I have been following this youtube tutorial in order to make a PID loop. I have taken out the Integral as I am using this in my drivetrain and don’t want it to oscillate as one of my teammates advised.
I finished following the tutorial, but I find that my PD loop drives straight forever. Currently, I have the “desiredValue” set to 100, assuming degrees. What did I do wrong?
after exiting the loop, you have to call coast/stop to end the continual spinning of the motors. The code will help your autonomous drive straight, so uncoast it using time based functions for a little time to manipulate the robot driving straight and change some of the positive and negative values to turn… It will require quite a lot of testing.

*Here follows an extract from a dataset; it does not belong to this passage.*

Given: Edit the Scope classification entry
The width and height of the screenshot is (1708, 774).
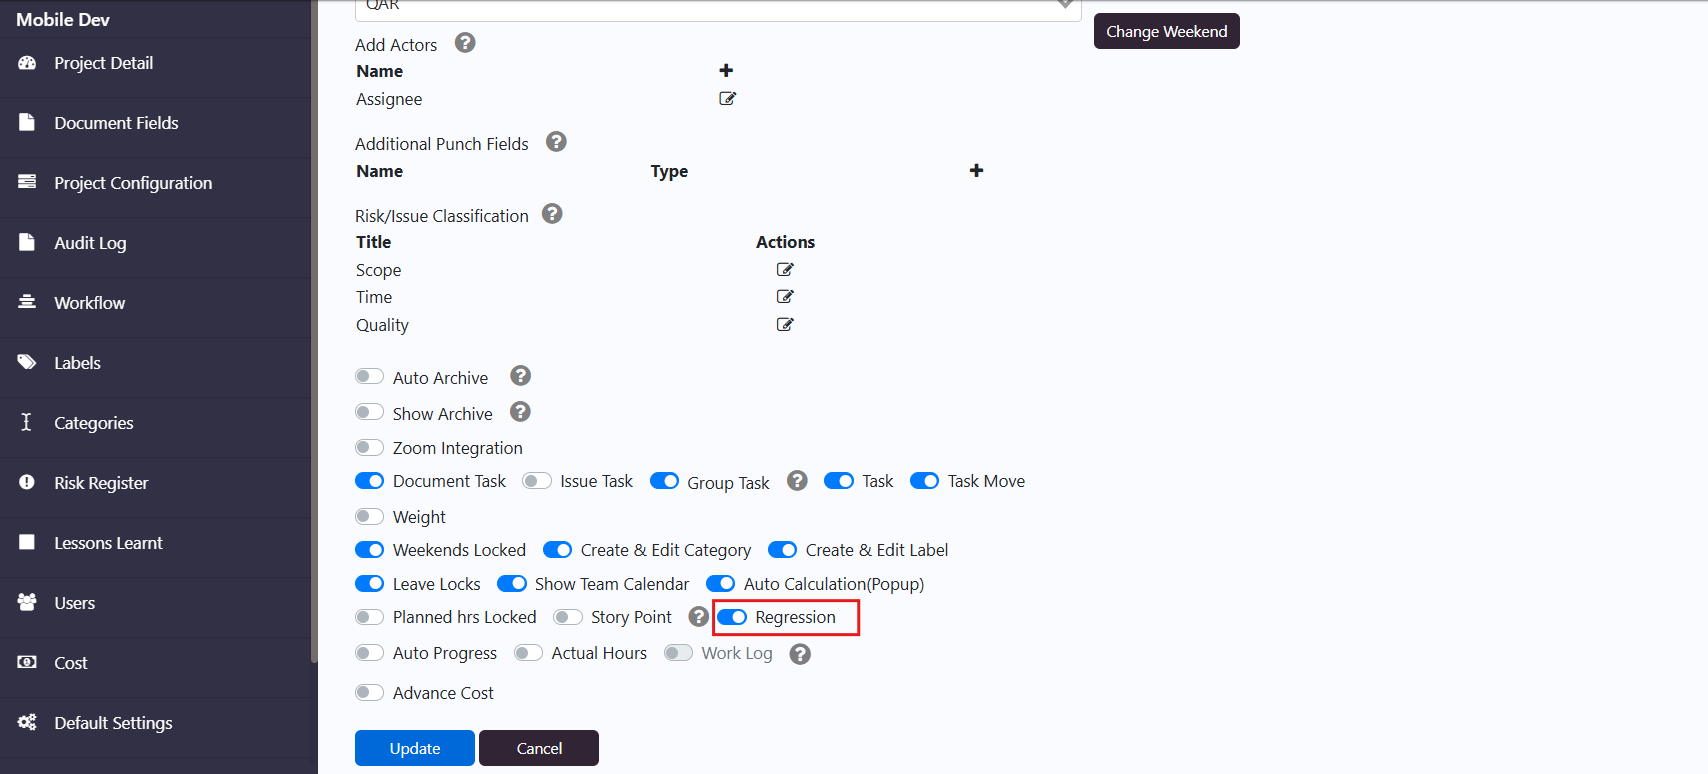Looking at the screenshot, I should tap(785, 269).
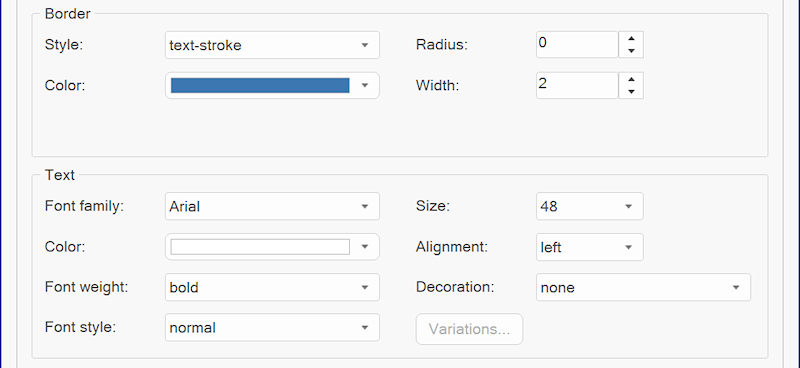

I’m not very familiar with PID myself, but hope this helps.
I am assuming that you are using Conner’s tutorial on VEX PID. I think your problem is that you copied it straight, but forgot to read his comment after.
" Fair Warning: I am unsure if I have the positive and negative motor values correct, as this is all done on the top of my head. So If the robot is continuing to go even after the lateral position is reached, change
error = averagePosition - desiredValue;
to
error = desiredValue - averagePosition;
If the robot continues to go even after the turning desired is reached, change
Thanks! This works - sort of… Now, the code carries out the actions I tell it to, but after wards, seems to have a strange movement, basically twitching back and forth forever until I stop the program. I have a video demonstrating this.
In the code, the only action I have set is desiredTurnValue = 720;
What you’re seeing is that your code is oscillating around the endpoint. Because you have nothing to tell it that you’re close enough, it’s going to continually try to reach the endpoint, but it can’t quiiiiiite get there, as your Kp and or Kd values are causing steps large enough to drive it one way past the endpoint, so it overshoots, and tries to move back, which undershoots.
And that is PID oscillation.
My advice, if it’s within a certain amount of your target, don’t take any motor action.
Dang, even without the Integral it was just oscilliating the whole time? In that case, couldn’t I just lower the kP/kD variables until it stops doing so? I’m not sure about what you mean in your last statement.
Technicall? Yes. Effectively? No, not really. You have to keep in mind that there are multiple types of PID loops; some are designed to keep an always-moving system held to a some target. Others are finite systems, where they end at a certain point.
In this case, you have a finite system, in that you get to a desired target and you are basically done (until the next target).
In this case, you need to find a sweet spot where your motor position is within X degrees (say 2 or 3), and if it’s within that range of the target, tell the motors to stop, and then when your target moves again to be more than 2 or 3 motor encoder degrees, the system starts up again.
Nitty-gritty: you’re ultimately dealing with the joys of floating-point math. I’m not going to get into the depths here, but effectively think of it as you’re 0.0000000000001 degrees away from your target, but you can’t get there because you’re stuck between 0.0000000003 and 0.000000004, but you can only move 0.000000002 at a time.